Building performance data collection and consistency

If this is correct, then we need to move to a more explicit valuation methodology to isolate the green drivers of value. A more explicit approach requires more data as to the characteristics and performance of assets against defined and consistent sustainability criteria. Yes, we have EPC data, however EPCs are recognised as a blunt instrument and have been dogged by the inconsistency of ratings…. LEED BREEAM and other accreditations can be helpful but are difficult to compare and often relate to a historic point in time. The absence or presence of an accreditation may not be the best measure of sustainability at a valuation date… or just be part of the overall picture. The Taskforce on Climate-Related Financial Disclosures continues to work on achieving regular, consistent climate-related financial risk disclosures for investors, lenders, and insurers, but this remains a voluntary scheme. Whilst it is increasingly seen as a common framework for corporate reporting there is still more work to do in relation to publication of granular data for particular investment portfolios or individual assets.  The UK Green Building Council is also doing a good job of providing a framework in which the sustainability commitments within the corporate sector can be understood in the context of a building and GRESB assessments allow some degree of comparison between peer group real estate companies that in part includes individual building metrics.  However, as the various acronyms imply, there are a plethora of different metrics and ratings out there all examining ESG considerations in different ways.
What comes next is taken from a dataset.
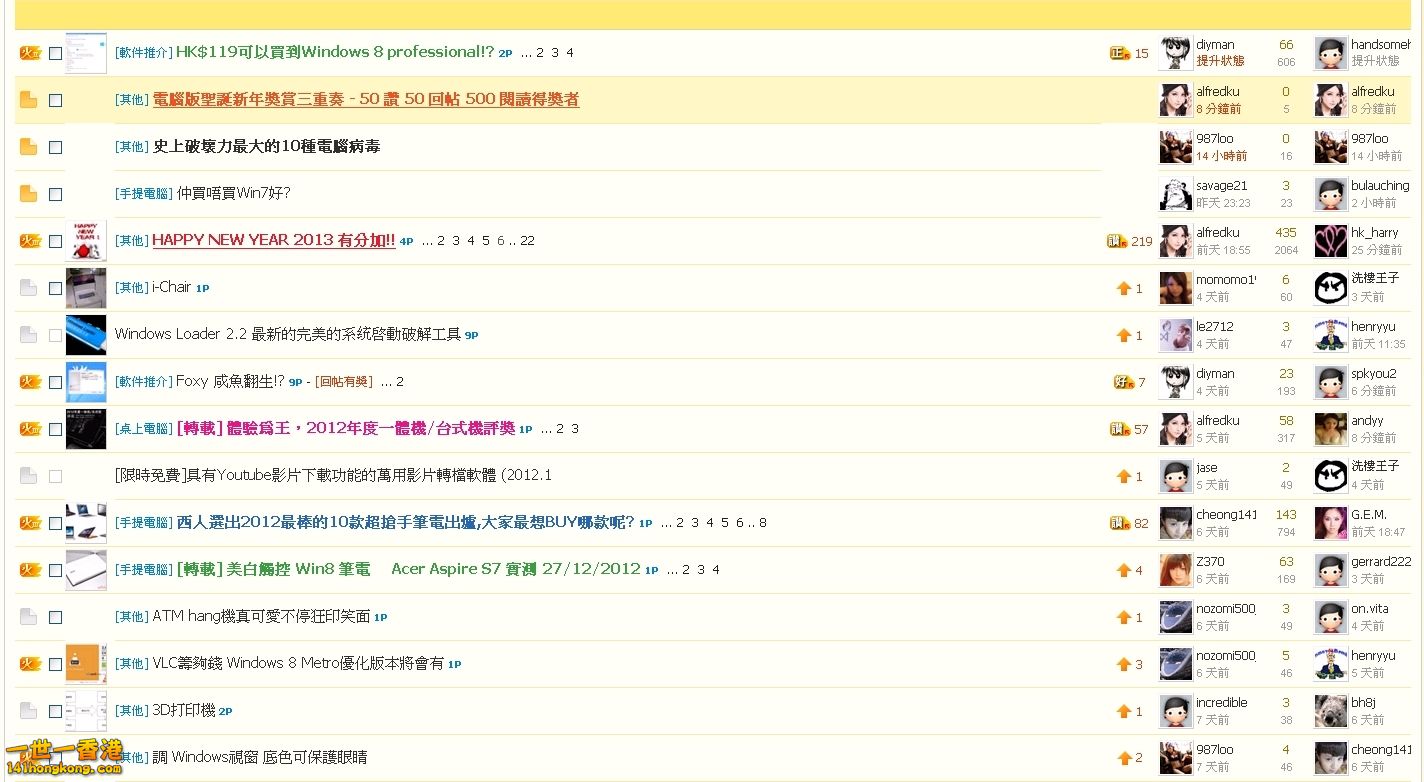Select checkbox of the 3D打印機 thread

click(x=55, y=711)
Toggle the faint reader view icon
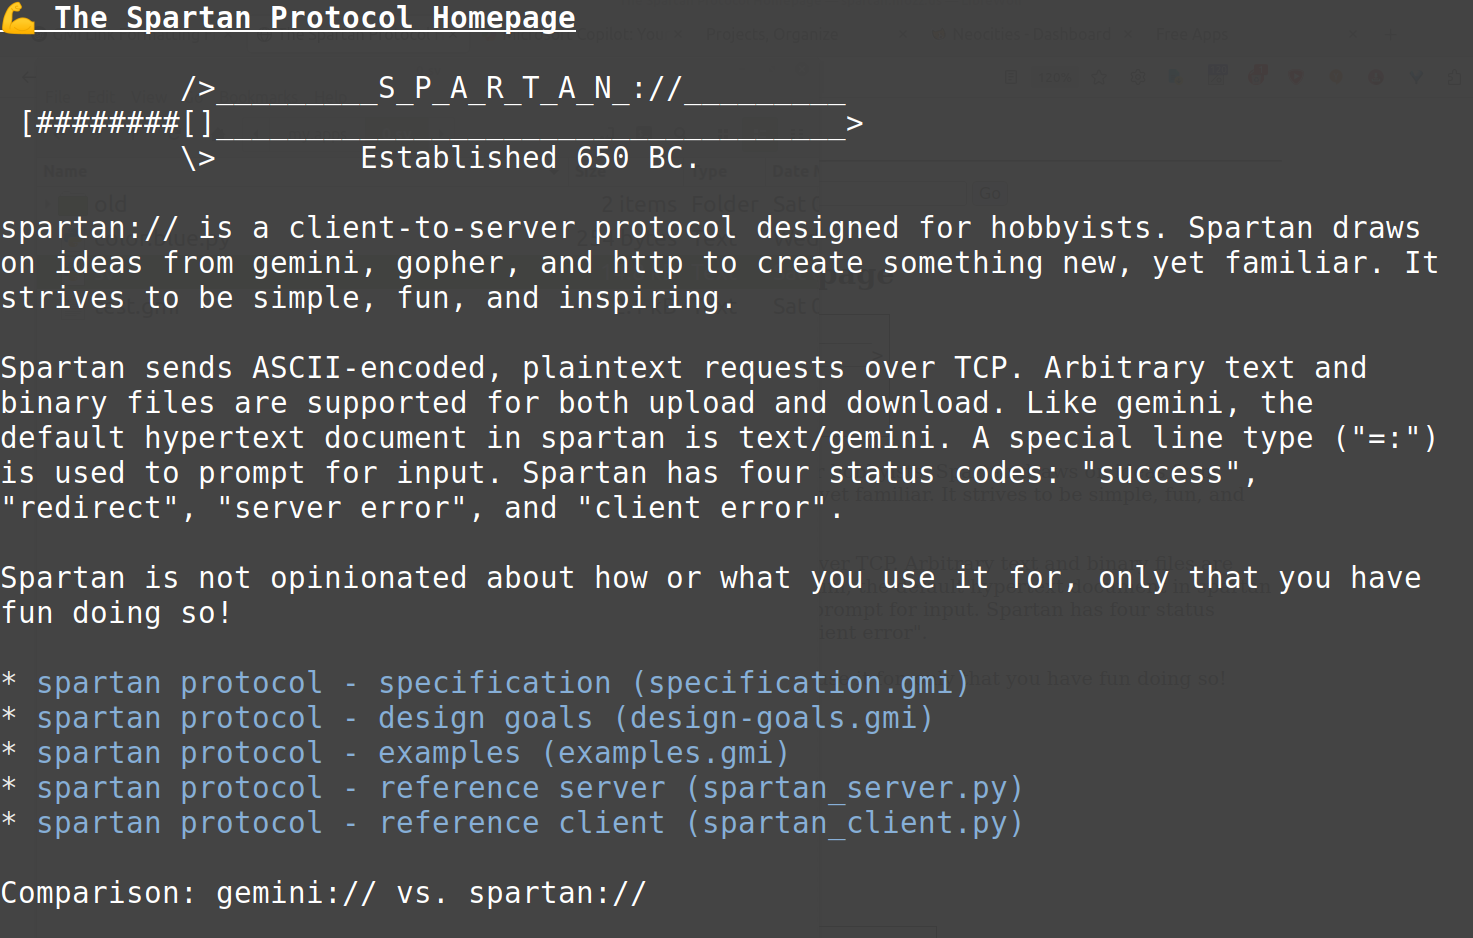This screenshot has height=938, width=1473. point(1012,77)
Industry defined disclosures

The RICS Guidance note on sustainability and property valuation from 7 years ago advises valuers “to expand their basic data collected to include a record of any sustainability factors, even if they do not currently impact on value”. This advice is a noble attempt to expand the data available in the market and many firms embarked on sustainability checklists to be completed on inspections. However, the consistent data sets have simply not emerged and it feels like the time to return to the issue of data collection to enable a direct comparison between assets. There must be the opportunity for valuers and institutional owners of real estate to build on prior progress to devise and commit to a common set of defined disclosures on every property to include agreed metrics under the following categories:

Resistance to climate change; resource use; nature and biodiversity; health and wellbeing; and social impact. 

Only then will we be able to start to unpack the rent and yield proxy and be able to isolate and quantify value attributable to sustainability considerations.